■ Exercise directions
Where does the string "computer" appear in the records? Copy every line that contains it.
** Opening Supplied entries block **
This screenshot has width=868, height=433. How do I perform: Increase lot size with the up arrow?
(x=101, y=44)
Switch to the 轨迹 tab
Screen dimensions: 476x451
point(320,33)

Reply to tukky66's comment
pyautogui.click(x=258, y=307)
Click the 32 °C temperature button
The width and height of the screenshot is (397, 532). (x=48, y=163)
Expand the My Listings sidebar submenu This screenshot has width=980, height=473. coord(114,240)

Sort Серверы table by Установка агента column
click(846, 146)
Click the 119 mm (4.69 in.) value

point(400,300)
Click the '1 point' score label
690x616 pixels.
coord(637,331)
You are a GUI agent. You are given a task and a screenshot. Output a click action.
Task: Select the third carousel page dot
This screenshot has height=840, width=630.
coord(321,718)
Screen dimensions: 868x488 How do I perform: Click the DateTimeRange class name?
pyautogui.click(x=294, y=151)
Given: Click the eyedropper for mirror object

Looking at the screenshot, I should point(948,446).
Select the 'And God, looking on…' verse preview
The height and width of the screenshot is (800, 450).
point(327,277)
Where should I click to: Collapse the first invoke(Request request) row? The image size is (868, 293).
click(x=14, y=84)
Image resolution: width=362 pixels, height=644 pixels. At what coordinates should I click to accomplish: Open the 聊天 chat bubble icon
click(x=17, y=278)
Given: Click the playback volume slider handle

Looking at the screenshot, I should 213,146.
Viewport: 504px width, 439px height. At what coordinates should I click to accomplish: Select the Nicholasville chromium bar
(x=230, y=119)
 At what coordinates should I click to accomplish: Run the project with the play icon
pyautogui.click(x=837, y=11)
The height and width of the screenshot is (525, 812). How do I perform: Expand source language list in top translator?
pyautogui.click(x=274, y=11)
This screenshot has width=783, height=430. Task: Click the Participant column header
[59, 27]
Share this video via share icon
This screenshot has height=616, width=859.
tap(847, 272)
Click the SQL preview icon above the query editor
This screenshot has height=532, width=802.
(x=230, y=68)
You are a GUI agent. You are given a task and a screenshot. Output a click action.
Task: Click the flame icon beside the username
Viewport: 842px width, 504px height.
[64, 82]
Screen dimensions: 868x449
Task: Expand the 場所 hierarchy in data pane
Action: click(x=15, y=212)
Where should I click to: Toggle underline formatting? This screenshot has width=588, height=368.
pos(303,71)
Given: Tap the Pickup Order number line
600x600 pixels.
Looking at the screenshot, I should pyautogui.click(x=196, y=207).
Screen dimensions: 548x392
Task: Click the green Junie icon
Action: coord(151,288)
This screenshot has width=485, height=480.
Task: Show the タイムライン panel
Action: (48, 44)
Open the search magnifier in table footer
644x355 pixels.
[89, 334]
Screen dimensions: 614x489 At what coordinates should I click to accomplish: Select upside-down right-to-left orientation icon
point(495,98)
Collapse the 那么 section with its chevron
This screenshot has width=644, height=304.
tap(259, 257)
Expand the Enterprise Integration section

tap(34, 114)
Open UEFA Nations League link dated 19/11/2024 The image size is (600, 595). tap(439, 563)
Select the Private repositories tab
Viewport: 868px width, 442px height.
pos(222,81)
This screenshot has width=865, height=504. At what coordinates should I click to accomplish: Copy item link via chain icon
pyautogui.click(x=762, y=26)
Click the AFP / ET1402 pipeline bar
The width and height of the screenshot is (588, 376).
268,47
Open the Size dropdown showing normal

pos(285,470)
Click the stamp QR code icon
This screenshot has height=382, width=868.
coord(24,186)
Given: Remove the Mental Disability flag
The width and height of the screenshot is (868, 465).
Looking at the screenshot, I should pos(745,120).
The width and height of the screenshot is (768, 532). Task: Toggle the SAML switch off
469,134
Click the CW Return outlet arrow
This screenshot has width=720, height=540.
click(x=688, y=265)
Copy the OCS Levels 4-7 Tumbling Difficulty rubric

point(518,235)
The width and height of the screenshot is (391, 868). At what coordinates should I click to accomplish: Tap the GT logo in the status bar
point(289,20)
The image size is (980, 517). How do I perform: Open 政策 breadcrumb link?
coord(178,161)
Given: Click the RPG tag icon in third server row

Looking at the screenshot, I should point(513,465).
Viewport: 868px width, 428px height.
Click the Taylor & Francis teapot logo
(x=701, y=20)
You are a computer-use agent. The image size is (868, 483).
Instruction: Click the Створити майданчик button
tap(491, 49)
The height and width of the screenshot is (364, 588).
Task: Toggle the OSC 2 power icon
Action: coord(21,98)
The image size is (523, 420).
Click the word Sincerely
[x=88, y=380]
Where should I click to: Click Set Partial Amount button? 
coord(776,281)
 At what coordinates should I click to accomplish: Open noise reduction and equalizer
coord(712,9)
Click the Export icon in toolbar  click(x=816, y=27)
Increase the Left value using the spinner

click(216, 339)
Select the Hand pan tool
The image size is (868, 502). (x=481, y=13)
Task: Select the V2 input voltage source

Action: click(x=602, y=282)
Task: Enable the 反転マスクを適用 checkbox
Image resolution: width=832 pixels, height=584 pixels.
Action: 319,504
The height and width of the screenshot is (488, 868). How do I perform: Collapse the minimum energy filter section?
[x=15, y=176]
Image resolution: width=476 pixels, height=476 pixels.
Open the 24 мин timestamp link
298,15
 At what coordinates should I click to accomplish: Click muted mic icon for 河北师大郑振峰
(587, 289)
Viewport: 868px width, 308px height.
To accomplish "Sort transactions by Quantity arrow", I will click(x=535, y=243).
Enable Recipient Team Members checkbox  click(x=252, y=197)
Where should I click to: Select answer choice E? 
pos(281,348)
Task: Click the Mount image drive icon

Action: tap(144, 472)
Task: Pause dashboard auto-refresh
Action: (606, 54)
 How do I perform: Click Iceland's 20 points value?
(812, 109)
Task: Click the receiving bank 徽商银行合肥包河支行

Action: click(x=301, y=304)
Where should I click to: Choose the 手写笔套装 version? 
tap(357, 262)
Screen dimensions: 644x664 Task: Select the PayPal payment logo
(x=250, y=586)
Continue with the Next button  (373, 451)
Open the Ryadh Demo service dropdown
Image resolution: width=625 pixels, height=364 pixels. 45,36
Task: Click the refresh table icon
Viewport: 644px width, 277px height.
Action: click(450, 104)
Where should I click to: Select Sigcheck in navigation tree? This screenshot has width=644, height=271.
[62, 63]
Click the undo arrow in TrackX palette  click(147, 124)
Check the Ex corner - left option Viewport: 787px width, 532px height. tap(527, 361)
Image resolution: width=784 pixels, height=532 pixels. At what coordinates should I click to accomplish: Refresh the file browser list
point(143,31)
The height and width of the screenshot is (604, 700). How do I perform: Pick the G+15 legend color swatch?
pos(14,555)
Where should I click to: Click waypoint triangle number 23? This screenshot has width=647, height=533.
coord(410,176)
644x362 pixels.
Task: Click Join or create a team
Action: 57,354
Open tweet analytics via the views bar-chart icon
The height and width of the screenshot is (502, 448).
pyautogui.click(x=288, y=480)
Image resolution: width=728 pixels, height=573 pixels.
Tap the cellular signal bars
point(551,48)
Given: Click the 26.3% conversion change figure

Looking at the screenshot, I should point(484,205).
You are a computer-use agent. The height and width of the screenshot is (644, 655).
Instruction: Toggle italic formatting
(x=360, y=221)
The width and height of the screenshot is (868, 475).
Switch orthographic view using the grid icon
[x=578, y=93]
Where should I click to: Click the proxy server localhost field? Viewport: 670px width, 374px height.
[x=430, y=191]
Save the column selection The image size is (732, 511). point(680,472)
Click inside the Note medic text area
** Closing Supplied entries block **
■ Written reply
You are a computer-use agent. The image size is (868, 483).
You are a computer-use agent. The height and width of the screenshot is (644, 655).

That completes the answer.